The next week the Bishop called and I was asked to be YW president in the ward. I thought the Bishop was crazy but oddly I knew right away who my counselors should be eventhough I barely knew these women at all. The wierdest thing was that in every case they had been given the feeling that I was going to be President and they would be my counselors weeks before I had any clue that anything was up- and I'd only been in the ward a few months. AHHH!

So now my days were full (over-full)- right? The summer whizzed by and my youngest son was baptized. I sat in the bleachers at the pool watching the kids swim with my laptop in my lap, finishing the last of the editting on Edersheim and with my newfound 'success' (not mine at all but my ambitious sister's) I decided at the end of the summer on a lark to rewrite a story I had written about a women given the worst visiting teaching route ever and how it became her greatest blessing. Well, four weeks after sending it in I got two large envelopes back in the mail. I opened the first and my daughters, Anna and Sarah, grabbed the second. Deseret had sent their form rejection letter, which I am very familiar with, and I wadded it up as Sarah read, "We loved your manuscript and want to publish it." I glared at her, "Very funny," and went back to making dinner, thinking she was pulling my leg. My girls were jumping around and screaming, showing the letter to their brothers and their dad and I was getting mad that they were carrying this joke WAY too far, when they handed me the letter. It was real!

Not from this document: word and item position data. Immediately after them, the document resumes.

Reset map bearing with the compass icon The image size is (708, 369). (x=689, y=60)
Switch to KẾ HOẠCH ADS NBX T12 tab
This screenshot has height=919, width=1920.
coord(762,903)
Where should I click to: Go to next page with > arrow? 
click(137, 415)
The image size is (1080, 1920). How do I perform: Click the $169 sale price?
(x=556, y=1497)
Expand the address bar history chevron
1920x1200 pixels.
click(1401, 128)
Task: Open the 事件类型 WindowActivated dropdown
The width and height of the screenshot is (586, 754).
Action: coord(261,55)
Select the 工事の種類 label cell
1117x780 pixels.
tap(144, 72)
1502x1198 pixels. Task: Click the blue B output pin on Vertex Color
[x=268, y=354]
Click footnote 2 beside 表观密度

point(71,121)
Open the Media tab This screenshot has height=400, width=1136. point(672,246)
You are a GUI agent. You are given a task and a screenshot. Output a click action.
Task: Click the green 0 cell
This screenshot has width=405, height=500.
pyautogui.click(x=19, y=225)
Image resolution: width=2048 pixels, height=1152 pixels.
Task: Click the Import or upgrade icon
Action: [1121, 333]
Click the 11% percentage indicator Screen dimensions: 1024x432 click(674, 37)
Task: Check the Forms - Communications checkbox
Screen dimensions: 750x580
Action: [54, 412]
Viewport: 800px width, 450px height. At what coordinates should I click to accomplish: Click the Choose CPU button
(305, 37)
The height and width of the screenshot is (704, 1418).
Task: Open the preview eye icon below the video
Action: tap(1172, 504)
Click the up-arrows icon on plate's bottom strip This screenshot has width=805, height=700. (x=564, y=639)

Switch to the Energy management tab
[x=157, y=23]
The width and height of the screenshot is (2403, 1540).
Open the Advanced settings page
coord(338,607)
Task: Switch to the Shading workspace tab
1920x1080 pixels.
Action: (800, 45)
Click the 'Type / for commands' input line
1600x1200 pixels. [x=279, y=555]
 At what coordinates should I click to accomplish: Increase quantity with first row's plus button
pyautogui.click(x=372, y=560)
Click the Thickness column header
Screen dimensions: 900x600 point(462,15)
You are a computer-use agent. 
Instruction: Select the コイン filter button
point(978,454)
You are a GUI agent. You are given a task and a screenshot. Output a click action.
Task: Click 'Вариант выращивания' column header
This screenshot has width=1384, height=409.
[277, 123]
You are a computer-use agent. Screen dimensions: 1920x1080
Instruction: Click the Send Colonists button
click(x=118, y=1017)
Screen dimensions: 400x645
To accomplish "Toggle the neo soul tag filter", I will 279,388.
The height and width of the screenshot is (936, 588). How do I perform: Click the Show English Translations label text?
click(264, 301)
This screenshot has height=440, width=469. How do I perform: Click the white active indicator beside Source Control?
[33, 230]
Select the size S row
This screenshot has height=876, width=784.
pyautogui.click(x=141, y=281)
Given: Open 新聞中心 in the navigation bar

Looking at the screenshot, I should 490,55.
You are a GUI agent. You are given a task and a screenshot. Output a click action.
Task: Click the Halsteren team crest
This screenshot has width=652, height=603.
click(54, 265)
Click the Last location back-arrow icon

They say when it rains, it pours--- or that scripture about the windows of heaven opening so wide that "there will not be room enough to receive it." I am so grateful but so busy I don't have time to go to the bathroom-- and it is only going to get better.

1 comment:

Shauna said...

Ok.. I don't know if you get notifications when people post comments on your blog or not but I wanted to let you know.. I started your blog earlier in the day and even went to bed but had to get up after a half hour to finish it.
You are truly an inspiration-and write splendidly-even on a simple blog; enough to captivate me and pull me in and not let me go until I had devoured it all. Your insights on gospel principles, the simple testimony-building events you have included, and the revelations you have made about yourself and your life make me feel not-quite-so-alone!
Keep up the blogging, your life experiences are a treasure and a blessing to those around you.
I am so pleased for my son to have such a strong spirit guiding him in Cub Scouts and helping him to break out of his shell. Every parent hopes that, as their child ventures further and further out into the world, they are in such excellent hands.